Install required dependencies:
sudo dnf -y install gcc js-d3-flame-graph perf sysstat util-linux-core
Install dependencies for alternative workloads and relays:
sudo dnf -y install iperf3 nghttp2 nginx nginx-mod-stream
Install Flimflam itself. The resulting executable is at
~/.local/bin/flimflam
.
cd flimflam
./plano install
Enable perf events (run this as root):
echo -1 > /proc/sys/kernel/perf_event_paranoid
Run the check command:
flimflam check
If check says OK
, you should be set to proceed.
usage: flimflam [--verbose] [--quiet] [--debug] [-h] {command} ...

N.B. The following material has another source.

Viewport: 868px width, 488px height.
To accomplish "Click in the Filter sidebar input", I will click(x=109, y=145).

A tool for examining Skupper router performance
options:
--verbose Print detailed logging to the console
--quiet Print no logging to the console
--debug Print debugging output to the console
-h, --help Show this help message and exit
commands:
{command}
check Check for required programs and system configuration
run Run a workload without capturing any data
stat Capture 'perf stat' output
skstat Capture 'skstat' output
record Capture perf events using 'perf record'
c2c Capture perf events using 'perf c2c'
mem Capture perf events using 'perf mem'
flamegraph
Generate a flamegraph
bench Run each workload on each relay and summarize the results
The perf event commands have these options plus some that are perf-specific.

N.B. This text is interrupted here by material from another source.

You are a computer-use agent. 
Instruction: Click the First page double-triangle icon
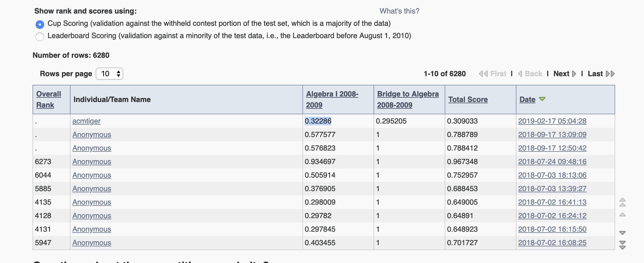483,74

usage: flimflam run [-h] [-w WORKLOAD] [-r RELAY] [-p PROTOCOL] [--jobs JOBS] [--warmup SECONDS] [--duration SECONDS] [--cpu-limit COUNT]
Run a workload without capturing any data
options:
-h, --help Show this help message and exit
-w WORKLOAD, --workload WORKLOAD
The selected workload (default 'builtin')
-r RELAY, --relay RELAY
The intermediary standing between the workload client and server (default 'skrouterd')
-p PROTOCOL, --protocol PROTOCOL
The selected protocol (default 'tcp')
--jobs JOBS The number of concurrent workload jobs (default 2)
--warmup SECONDS The warmup time in seconds (default 5)
--duration SECONDS The execution time (excluding warmup) in seconds (default 5)
--cpu-limit COUNT The max per-process relay CPU usage (0 means no limit) (default 1)
usage: flimflam bench [-h] [-w WORKLOADS] [-r RELAYS] [--jobs JOBS] [--warmup SECONDS] [--duration SECONDS] [--cpu-limit COUNT]
Run each workload on each relay and summarize the results
options:
-h, --help Show this help message and exit
-w WORKLOADS, --workloads WORKLOADS
The selected workloads (comma-separated list) (default 'builtin,iperf3,h2load,h2load-h1')
-r RELAYS, --relays RELAYS
The selected relays (comma-separated list) (default 'skrouterd,nghttpx,nginx,none')
--jobs JOBS The number of concurrent workload jobs (default 2)
--warmup SECONDS The warmup time in seconds (default 5)
--duration SECONDS The execution time (excluding warmup) in seconds (default 5)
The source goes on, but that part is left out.